The 1990 version of Dick Tracy from director/star Warren Beatty has a lot going for it that I think people have ignored over the years. The look of this movie is impressive, coming years before the innovation of CGI that would make movies like this much more typical. This film uses a very simple color palette to make the comic strips from the Sunday funny papers come to life as a motion picture.
Warren Beatty probably remembered the comics fondly from his childhood which explains why he finds Dick Tracy a compelling character. I read the comics as well but I mostly knew Dick Tracy from the cartoons that played during the 1960s. Because those cartoons featured ethnically questionable characters, it is rare to find them easily available. Beatty did the right thing by leaving out all of those sidekicks from the cartoons and sticking with the villains who are cartoonish in the first place.
The movie also features Madonna, who sings three or four of the songs, and does a great job vamping it up as a femme fatale in what is basically a children's cartoon. That is except for the one sheer black nightgown that she's wearing which leaves little to the imagination and would certainly justify dad accompanying the children to see this movie in a theater. They're also some risqué lines that are delivered by Madonna and to which Beatty's character of Dick Tracy seems nonplussed. It's a lot of fun and full of cliches, but still spectacular looking with the photography and the production design.

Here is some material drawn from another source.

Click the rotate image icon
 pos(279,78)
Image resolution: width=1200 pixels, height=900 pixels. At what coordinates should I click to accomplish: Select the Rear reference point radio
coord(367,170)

People may forget that Al Pacino got an Academy Award nomination for supporting actor in his role as Big Boy Caprice in this movie. Pacino appears under a thick layer of makeup and an exaggerated bodysuit that makes him look thicker and nearly a hunchback in his role as the mobster who wants to run the city. This is one of those roles where the actor hams it up and gets away with it because of the nature of the film. I was happy to see Pacino get honored, but there's so much about this film that is enjoyable that he is not the only reason to see it.
It may be the Warren Beatty fell in love with shooting machine guns when he made "Bonnie and Clyde" back in 1967, and he still hasn't gotten over the thrill of pointing a Tommy Gun in the direction of things you want to destroy and pulling the trigger. This movie is full of gangsters and cops who arm themselves with this weapon from 1930s gangster films, and then go out at it in a largely bloodless outcome but with lots of explosions. In the wake of "Batman" the year before, I'm sure the studio was looking for a Hero film with spectacular visuals, and they almost got it. When Warren Beatty as Dick Tracy swings around and his yellow top coat flies open at the waist as he points his Tommy Gun in the direction of criminals who are shooting at him, it's a perfect trailer moment.
A terrific Glen Headley played Tess Trueheart, Tracy's love interest, and she is really under playing it in comparison to both Beatty and Madonna. She feels like a real character from a 1930s screwball comedy, although she's not the daffy one in the film. There are a variety of character actors who joined Pacino in the makeup chair to portray the Rogues gallery of criminals that Dick Tracy faces down. We can also throw in Charles Durning and Dick Van Dyke, both without much makeup, as characters in the film that add some interesting elements to the plot. The kid actor, Charlie Korsmo, appeared in a few other films as a child, but as far as I know his acting career didn't reach much further than the early 1990s. There should have been a sequel to this movie. It probably underperformed, and I know that Beatty fought some rights issues.When this movie was first released, it got a lot of publicity to launch it and of course the studio was marketing the images from the film as much as they could. I wish I had saved all of the McDonald's toys, and drinking glasses, and t-shirts that I purchased at the time. The most interesting artifact from my point of view, was the original ticket for the preview screening that we went to. It was a t-shirt with the ticket printed on it, and you wore it to gain admission to the theater on the night of the show. Even though my children were only four and two at the time, I was going to make them attend with me and so our whole family, all four of us, wore our t-shirts that night. I really wish I had that t-shirt to wear to the Paramount screening this last Saturday.